▶ [TASK]
In the listing below, locate the line that contains "Screen dimensions: 1366x728" and the line that contains "Click Корлито's avatar". Restate word for word those two lines and every line between them, and nothing else.
__________________________________________________
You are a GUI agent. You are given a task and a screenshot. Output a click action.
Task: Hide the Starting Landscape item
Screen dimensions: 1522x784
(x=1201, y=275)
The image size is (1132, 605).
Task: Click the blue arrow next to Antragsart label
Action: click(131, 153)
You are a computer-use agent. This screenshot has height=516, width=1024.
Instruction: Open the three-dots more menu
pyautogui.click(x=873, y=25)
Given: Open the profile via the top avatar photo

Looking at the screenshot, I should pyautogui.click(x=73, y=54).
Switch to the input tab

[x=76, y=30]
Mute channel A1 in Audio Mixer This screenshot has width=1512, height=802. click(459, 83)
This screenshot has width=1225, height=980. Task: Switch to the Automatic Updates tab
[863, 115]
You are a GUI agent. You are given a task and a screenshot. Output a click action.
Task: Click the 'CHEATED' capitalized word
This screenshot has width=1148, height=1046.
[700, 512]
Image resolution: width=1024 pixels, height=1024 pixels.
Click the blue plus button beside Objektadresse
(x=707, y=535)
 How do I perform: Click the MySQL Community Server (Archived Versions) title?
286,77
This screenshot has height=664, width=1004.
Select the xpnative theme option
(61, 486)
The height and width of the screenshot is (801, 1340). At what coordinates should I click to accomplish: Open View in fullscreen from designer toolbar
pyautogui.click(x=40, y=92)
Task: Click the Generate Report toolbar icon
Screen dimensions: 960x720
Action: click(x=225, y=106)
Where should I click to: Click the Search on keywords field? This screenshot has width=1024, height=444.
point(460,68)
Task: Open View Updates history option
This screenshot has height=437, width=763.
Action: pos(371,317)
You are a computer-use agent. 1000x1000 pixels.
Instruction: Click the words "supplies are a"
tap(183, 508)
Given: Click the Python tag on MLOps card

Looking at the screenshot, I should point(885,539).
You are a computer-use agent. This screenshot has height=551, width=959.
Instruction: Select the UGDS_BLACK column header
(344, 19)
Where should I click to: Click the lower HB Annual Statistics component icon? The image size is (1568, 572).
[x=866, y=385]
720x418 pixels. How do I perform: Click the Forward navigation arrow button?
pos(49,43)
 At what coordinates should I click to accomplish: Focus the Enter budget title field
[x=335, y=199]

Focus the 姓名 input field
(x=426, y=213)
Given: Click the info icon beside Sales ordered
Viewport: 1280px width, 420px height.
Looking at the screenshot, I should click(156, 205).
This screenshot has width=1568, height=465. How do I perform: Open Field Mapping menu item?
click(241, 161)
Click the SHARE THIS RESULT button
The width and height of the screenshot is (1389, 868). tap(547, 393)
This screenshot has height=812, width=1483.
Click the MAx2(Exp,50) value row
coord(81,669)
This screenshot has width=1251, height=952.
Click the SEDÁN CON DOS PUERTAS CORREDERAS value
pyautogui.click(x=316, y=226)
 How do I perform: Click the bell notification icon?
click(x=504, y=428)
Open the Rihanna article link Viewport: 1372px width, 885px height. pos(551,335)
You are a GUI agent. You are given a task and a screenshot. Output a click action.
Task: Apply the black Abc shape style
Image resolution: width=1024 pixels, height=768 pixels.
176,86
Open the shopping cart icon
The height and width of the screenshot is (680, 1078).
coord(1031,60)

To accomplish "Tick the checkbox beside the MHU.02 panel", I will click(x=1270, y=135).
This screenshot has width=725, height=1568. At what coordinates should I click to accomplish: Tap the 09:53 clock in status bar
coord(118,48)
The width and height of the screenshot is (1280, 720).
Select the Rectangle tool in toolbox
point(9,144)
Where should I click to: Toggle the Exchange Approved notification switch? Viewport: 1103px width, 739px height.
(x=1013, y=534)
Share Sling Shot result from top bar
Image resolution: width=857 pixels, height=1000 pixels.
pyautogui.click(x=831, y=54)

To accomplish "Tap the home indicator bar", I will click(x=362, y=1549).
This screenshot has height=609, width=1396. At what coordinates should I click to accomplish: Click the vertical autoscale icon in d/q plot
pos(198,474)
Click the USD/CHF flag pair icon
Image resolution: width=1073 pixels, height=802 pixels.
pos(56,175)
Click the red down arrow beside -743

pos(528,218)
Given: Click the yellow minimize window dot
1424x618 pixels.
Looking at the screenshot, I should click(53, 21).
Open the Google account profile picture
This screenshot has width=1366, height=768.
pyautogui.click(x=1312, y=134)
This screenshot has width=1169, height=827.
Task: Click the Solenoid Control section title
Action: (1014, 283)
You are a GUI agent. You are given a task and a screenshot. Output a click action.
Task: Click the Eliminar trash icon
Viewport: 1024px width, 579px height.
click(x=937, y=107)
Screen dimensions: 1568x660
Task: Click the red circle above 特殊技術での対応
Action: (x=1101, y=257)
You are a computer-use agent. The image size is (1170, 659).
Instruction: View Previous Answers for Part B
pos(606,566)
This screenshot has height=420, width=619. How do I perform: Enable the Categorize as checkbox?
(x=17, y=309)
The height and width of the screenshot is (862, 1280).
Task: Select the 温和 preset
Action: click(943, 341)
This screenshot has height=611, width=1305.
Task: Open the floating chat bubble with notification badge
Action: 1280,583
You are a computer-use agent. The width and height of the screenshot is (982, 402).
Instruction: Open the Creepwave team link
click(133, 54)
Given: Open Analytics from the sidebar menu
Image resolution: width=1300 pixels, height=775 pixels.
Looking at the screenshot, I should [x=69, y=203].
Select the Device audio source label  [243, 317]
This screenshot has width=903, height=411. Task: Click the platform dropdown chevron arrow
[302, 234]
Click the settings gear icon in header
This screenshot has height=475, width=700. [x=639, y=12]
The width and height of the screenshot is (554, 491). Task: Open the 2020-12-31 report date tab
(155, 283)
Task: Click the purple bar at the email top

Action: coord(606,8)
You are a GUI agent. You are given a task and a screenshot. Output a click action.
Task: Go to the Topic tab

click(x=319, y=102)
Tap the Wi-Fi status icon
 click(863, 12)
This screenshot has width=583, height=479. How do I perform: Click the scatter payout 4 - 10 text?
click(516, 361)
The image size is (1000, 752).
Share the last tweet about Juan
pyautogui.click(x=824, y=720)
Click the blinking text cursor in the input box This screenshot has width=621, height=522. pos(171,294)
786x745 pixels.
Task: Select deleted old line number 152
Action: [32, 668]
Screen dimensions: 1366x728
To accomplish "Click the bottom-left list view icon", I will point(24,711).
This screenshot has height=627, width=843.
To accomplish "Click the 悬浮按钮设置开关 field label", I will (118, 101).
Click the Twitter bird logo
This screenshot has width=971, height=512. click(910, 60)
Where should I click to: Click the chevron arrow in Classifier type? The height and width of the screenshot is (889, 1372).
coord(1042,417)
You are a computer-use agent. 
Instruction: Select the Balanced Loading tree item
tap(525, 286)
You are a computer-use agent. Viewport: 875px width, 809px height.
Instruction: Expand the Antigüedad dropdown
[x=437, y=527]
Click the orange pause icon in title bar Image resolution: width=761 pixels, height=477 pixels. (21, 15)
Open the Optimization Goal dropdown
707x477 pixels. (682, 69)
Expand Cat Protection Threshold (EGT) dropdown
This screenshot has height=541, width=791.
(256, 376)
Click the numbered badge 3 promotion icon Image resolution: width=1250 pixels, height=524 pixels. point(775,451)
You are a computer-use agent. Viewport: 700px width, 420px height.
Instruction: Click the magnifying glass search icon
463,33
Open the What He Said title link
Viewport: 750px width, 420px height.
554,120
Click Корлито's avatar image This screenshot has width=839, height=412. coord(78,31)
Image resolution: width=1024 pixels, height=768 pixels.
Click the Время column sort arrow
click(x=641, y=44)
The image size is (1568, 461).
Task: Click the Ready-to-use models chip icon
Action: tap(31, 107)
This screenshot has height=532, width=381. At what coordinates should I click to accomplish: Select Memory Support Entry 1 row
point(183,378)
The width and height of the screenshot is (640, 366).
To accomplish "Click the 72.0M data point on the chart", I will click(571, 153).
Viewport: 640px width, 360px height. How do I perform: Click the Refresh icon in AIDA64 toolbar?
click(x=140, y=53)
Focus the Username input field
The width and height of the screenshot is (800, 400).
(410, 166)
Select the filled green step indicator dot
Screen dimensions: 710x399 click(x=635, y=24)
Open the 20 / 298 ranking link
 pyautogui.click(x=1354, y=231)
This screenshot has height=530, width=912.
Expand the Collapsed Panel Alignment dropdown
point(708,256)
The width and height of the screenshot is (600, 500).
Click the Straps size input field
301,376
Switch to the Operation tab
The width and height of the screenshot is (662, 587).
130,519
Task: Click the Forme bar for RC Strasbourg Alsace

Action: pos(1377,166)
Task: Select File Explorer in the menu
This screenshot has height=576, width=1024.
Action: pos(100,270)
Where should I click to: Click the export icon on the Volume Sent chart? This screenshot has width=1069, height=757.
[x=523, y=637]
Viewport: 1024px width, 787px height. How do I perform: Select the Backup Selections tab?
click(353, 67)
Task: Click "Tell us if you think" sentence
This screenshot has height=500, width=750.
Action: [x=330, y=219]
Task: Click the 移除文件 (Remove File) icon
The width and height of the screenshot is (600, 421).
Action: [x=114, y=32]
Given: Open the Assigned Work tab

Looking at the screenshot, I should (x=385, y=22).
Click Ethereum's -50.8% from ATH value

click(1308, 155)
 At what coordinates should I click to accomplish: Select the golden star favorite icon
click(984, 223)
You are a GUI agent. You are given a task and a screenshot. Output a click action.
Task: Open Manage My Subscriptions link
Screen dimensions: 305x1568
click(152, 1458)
__________________________________________________
▶ [RESPONSE BELOW]
Screen dimensions: 1366x728
To accomplish "Click the bottom-left list view icon", I will point(24,711).
This screenshot has height=627, width=843.
To accomplish "Click the 悬浮按钮设置开关 field label", I will (118, 101).
Click the Twitter bird logo
This screenshot has width=971, height=512. click(910, 60)
Where should I click to: Click the chevron arrow in Classifier type? The height and width of the screenshot is (889, 1372).
coord(1042,417)
You are a computer-use agent. 
Instruction: Select the Balanced Loading tree item
tap(525, 286)
You are a computer-use agent. Viewport: 875px width, 809px height.
Instruction: Expand the Antigüedad dropdown
[x=437, y=527]
Click the orange pause icon in title bar Image resolution: width=761 pixels, height=477 pixels. (21, 15)
Open the Optimization Goal dropdown
707x477 pixels. (682, 69)
Expand Cat Protection Threshold (EGT) dropdown
This screenshot has height=541, width=791.
(256, 376)
Click the numbered badge 3 promotion icon Image resolution: width=1250 pixels, height=524 pixels. point(775,451)
You are a computer-use agent. Viewport: 700px width, 420px height.
Instruction: Click the magnifying glass search icon
463,33
Open the What He Said title link
Viewport: 750px width, 420px height.
554,120
Click Корлито's avatar image This screenshot has width=839, height=412. coord(78,31)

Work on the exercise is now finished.